52. An absorbent core according to claim 51, wherein said synthetic
fiber comprises at least one polymer selected from the group
consisting of polyakylene terephthalate, polyolefin, acrylic,
polyamide, rayon and acetate.
53. An absorbent core according to claim 51, wherein said synthetic
fiber is polyethylene terephthalate.
54. An absorbent core according to claim 51, wherein said synthetic
fiber is present in an amount ranging from about 5 to 100 weight
percent, bol.
55. An absorbent core according to claim 51, wherein said synthetic
fiber has a denier ranging from about 3 to 25 dpf.
56. An absorbent core according to claim 51, wherein said
intermediate layer including synthetic fiber is a
through-air-bonded, point-bonded, spun-bonded, needle-punched or
resin-bonded pre-formed nonwoven sheet.
57. An absorbent core according to claim 56, wherein said
pre-formed nonwoven sheet comprises synthetic fiber exhibiting a
denier ranging from about 3 to 25 dpf.
58. An absorbent core according to claim 56, wherein said
pre-formed nonwoven sheet forms from about 4 to 32 weight percent
of said absorbent core.
59. A method for producing an absorbent core comprising: (a)
forming an innermost layer by directing a plurality of discrete
length fibers onto a collection surface; (b) forming at least one
intermediate layer by directing a plurality of discrete length
fibers onto the innermost layer; (c) forming an outermost layer by
directing a plurality of discrete length fibers onto the
intermediate layer; (d) compacting the innermost, intermediate and
outermost layers to form a condensed web; and (e) calendaring the
condensed web, thereby forming a unitary structure, wherein at
least one of said innermost and intermediate layers includes
synthetic fiber in an amount effective to improve the second or
third insult ratio of the absorbent core in comparison to a
comparable absorbent core without synthetic fiber.
60. A method according to claim 59, wherein said step of forming an
innermost layer further comprises directing a plurality of discrete
length synthetic fibers onto a collection surface.
61. A method according to claim 59, further comprising inserting a
carrier layer between the innermost layer and the collection
surface.
62. A method according to claim 59, further comprising inserting a
pre-formed nonwoven web between the innermost layer and the
collection surface.
63. A method according to claim 59, further comprising inserting a
pre-formed nonwoven web as an intermediate layer between the
innermost and outermost layers.
64. An absorbent article comprising an absorbent core which
includes: an innermost layer positioned towards the wearer; at
least one intermediate layer contiguous with said innermost layer
and positioned away from the wearer, at least one of said
intermediate layers comprising a mixture of cellulosic fiber and
superabsorbent particles; and an outermost layer contiguous with
said intermediate layer and positioned furtherest from the wearer,
said outermost layer comprising cellulosic fibers, wherein either
said innermost layer or at least one of said intermediate layers
includes synthetic fiber in an effective amount and said absorbent
core exhibits a second or third insult ratio of greater than
0.90.
65. An absorbent article according to claim 64, wherein the
absorbent article is selected from the group consisting of a
diaper, a feminine hygiene product and an incontinence pad.
Description
CROSS-REFERENCE TO RELATED APPLICATIONS
[0001] This application claims the benefit of U.S. Provisional
Application No. 60/372,743, filed Apr. 12, 2002 under 35 U.S.C.

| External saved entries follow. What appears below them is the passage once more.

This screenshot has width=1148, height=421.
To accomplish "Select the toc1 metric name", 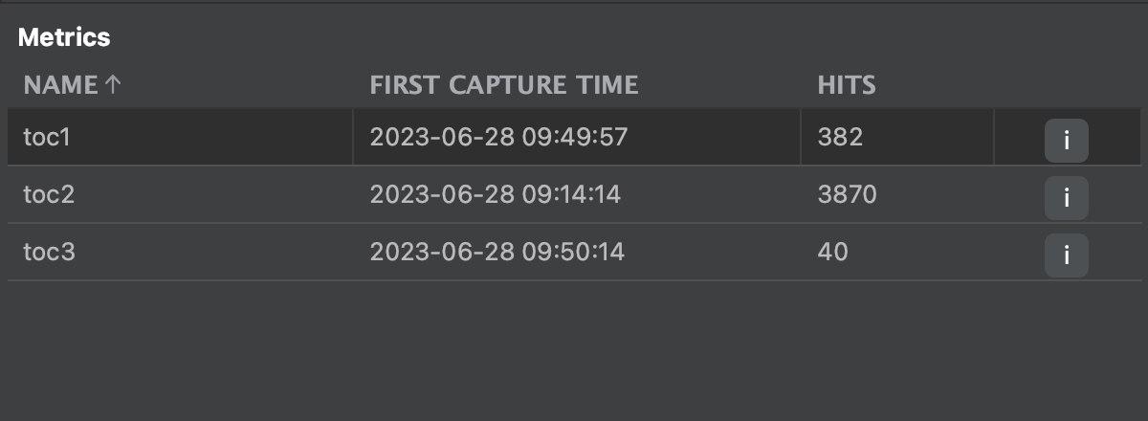I will (48, 138).
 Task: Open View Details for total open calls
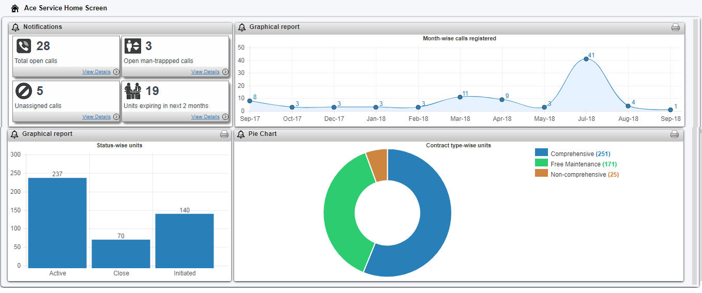tap(97, 72)
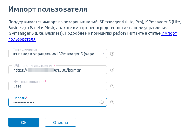
Task: Focus the URL панели управления input field
Action: (58, 70)
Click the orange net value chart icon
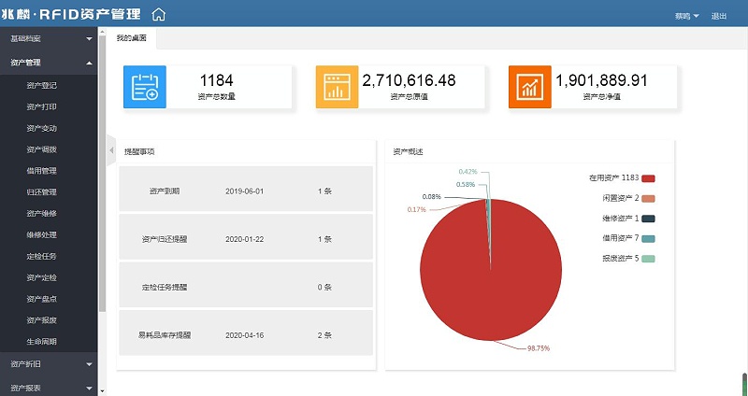Screen dimensions: 748x396 [530, 87]
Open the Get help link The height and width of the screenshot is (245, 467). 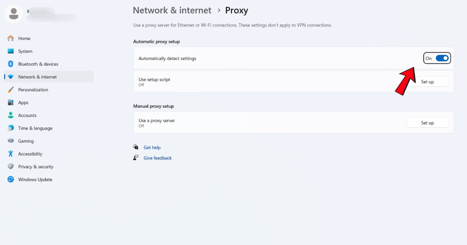tap(152, 147)
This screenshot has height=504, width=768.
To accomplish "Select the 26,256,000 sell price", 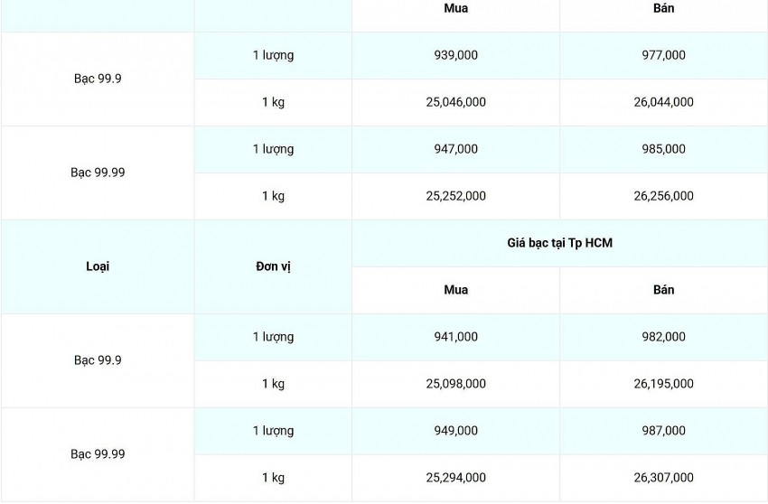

.sctn. 119(e), which is hereby incorporated herein in its entirety
by reference.
FIELD OF THE INVENTION
[0002] The present invention relates to absorbent materials for use
in absorbent articles such as diapers and to processes by which to
produce such absorbent materials. More particularly, the present
invention relates to absorbent materials exhibiting improved liquid
transport performance that further include synthetic fibers.
BACKGROUND OF THE INVENTION
[0003] Absorbent articles are widely used in a variety of
applications. To function efficiently, such absorbent articles must
quickly absorb body fluids, distribute those fluids within and
throughout the absorbent article and be capable of retaining those
body fluids. In addition, the absorbent article should be
sufficiently soft and flexible so as to comfortably conform to body
surfaces and provide close fit for lower leakage.

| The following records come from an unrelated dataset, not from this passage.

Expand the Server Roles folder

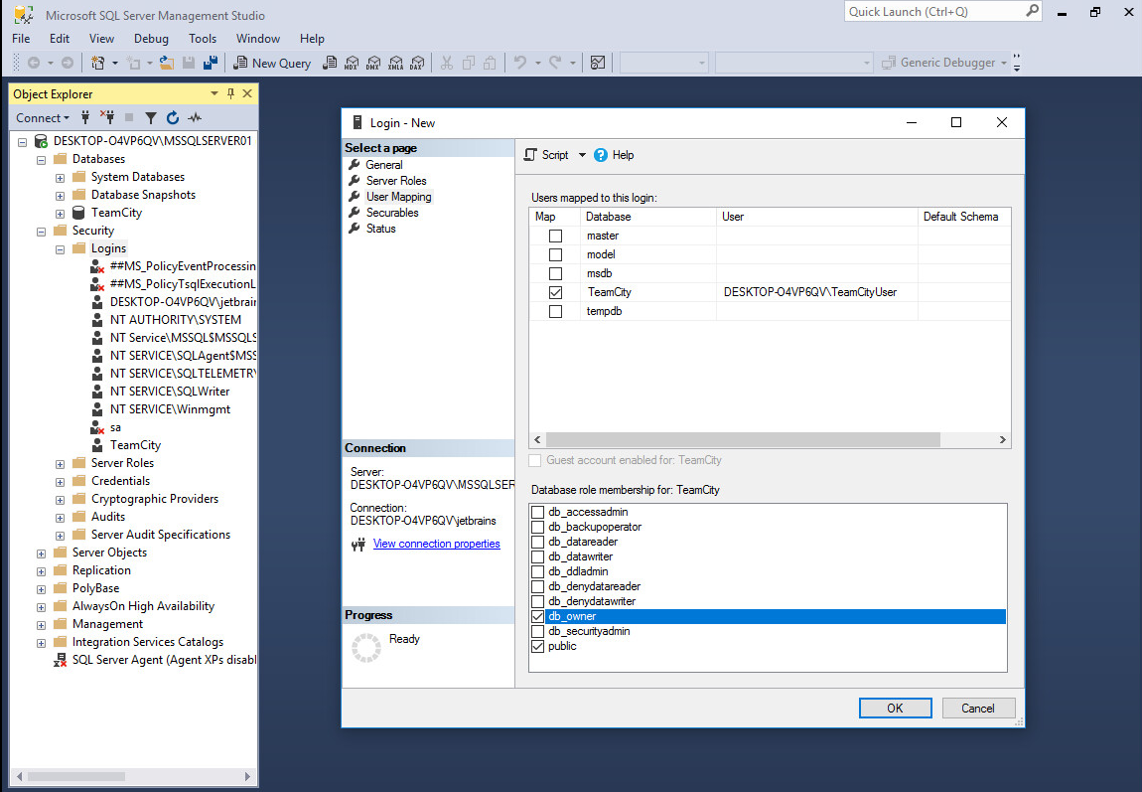pyautogui.click(x=60, y=463)
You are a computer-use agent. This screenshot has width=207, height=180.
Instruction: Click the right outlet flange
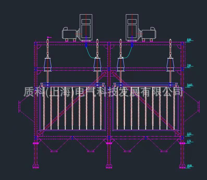click(x=199, y=106)
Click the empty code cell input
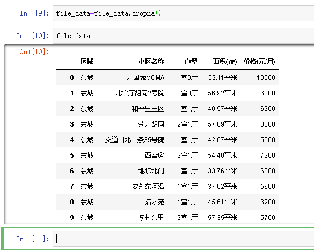Screen dimensions: 314x252 tap(183, 239)
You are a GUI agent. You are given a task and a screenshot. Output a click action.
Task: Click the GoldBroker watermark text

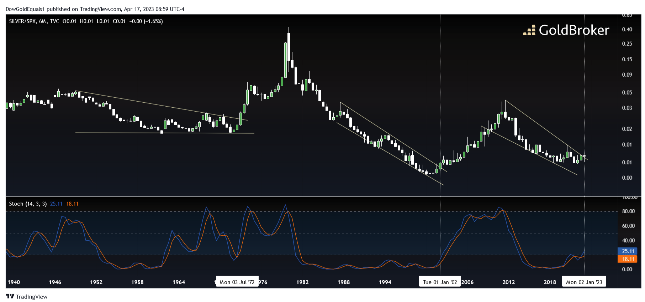click(573, 30)
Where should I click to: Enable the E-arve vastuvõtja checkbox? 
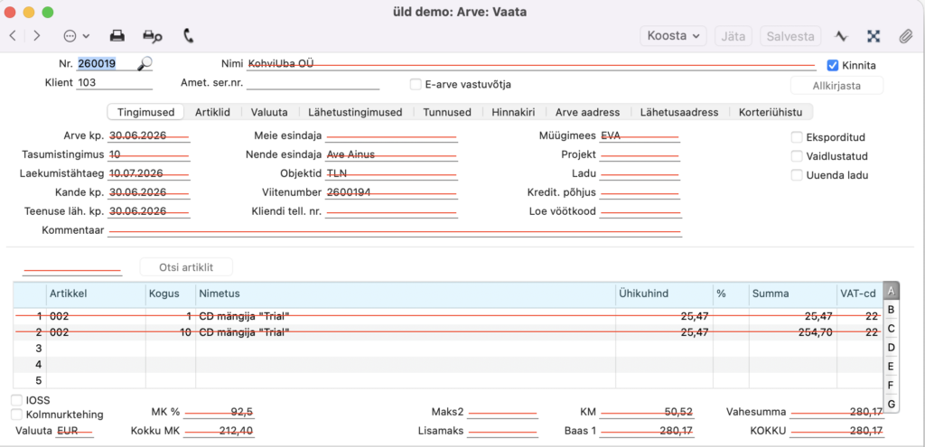pyautogui.click(x=416, y=84)
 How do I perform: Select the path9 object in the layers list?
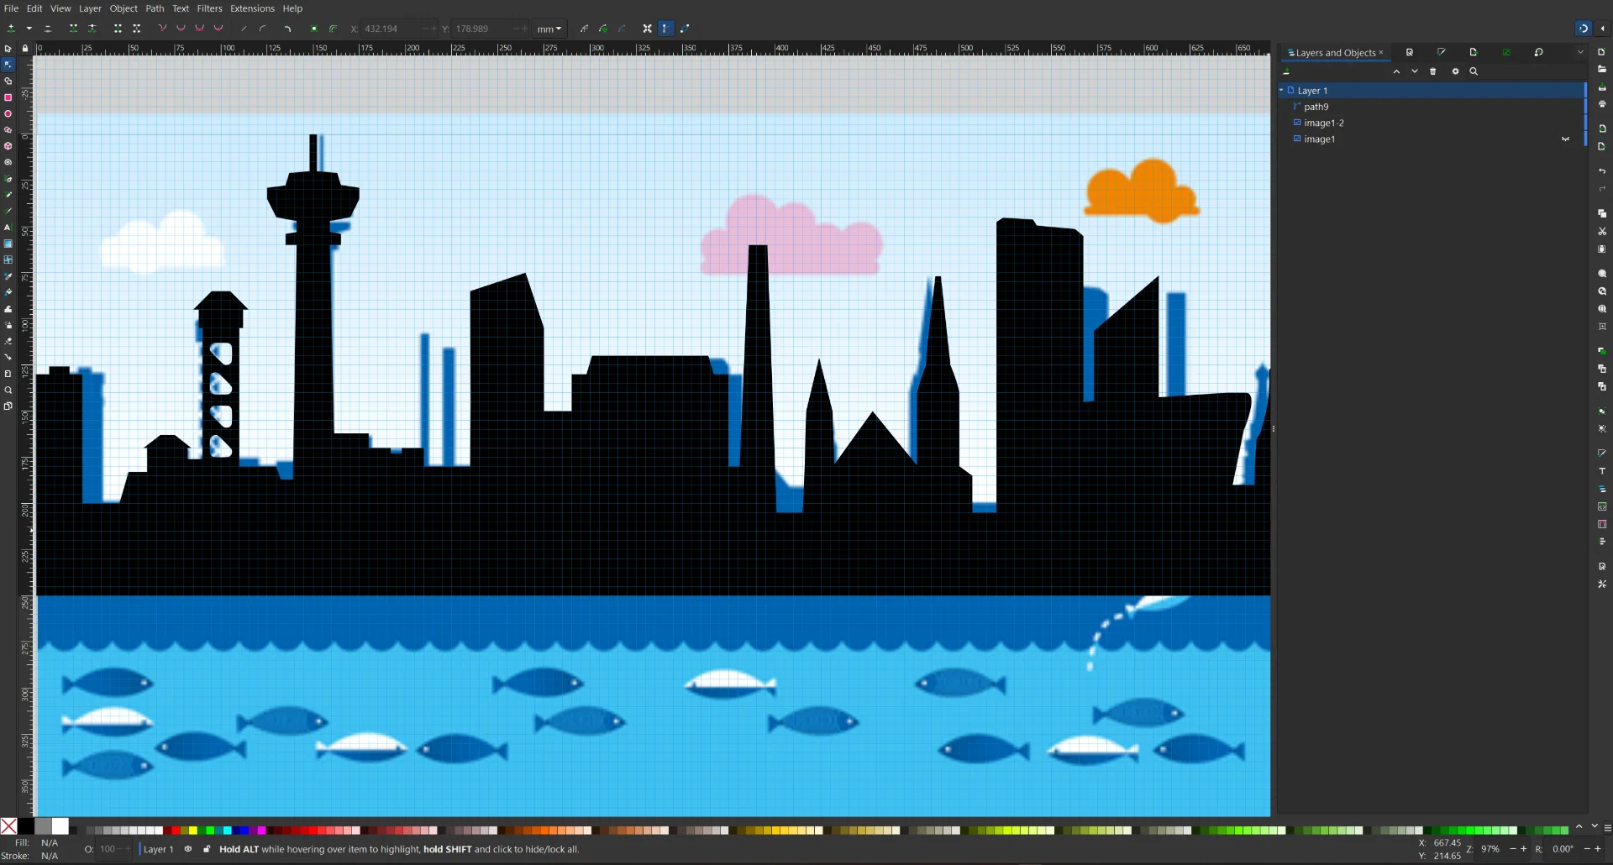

[0004] Exemplary absorbent articles available in the market today
include diapers, feminine hygiene products, incontinence pads, and
the like. Almost all absorbent articles include at least three
elements: a topsheet, a backing sheet and an absorbent core
disposed therebetween. The topsheet, also commonly referred to as a
"facing layer," is positioned closest to the wearer. The topsheet
passes liquids through its thickness, serves as containment means
for the absorbent core and feels soft against the wearer's skin.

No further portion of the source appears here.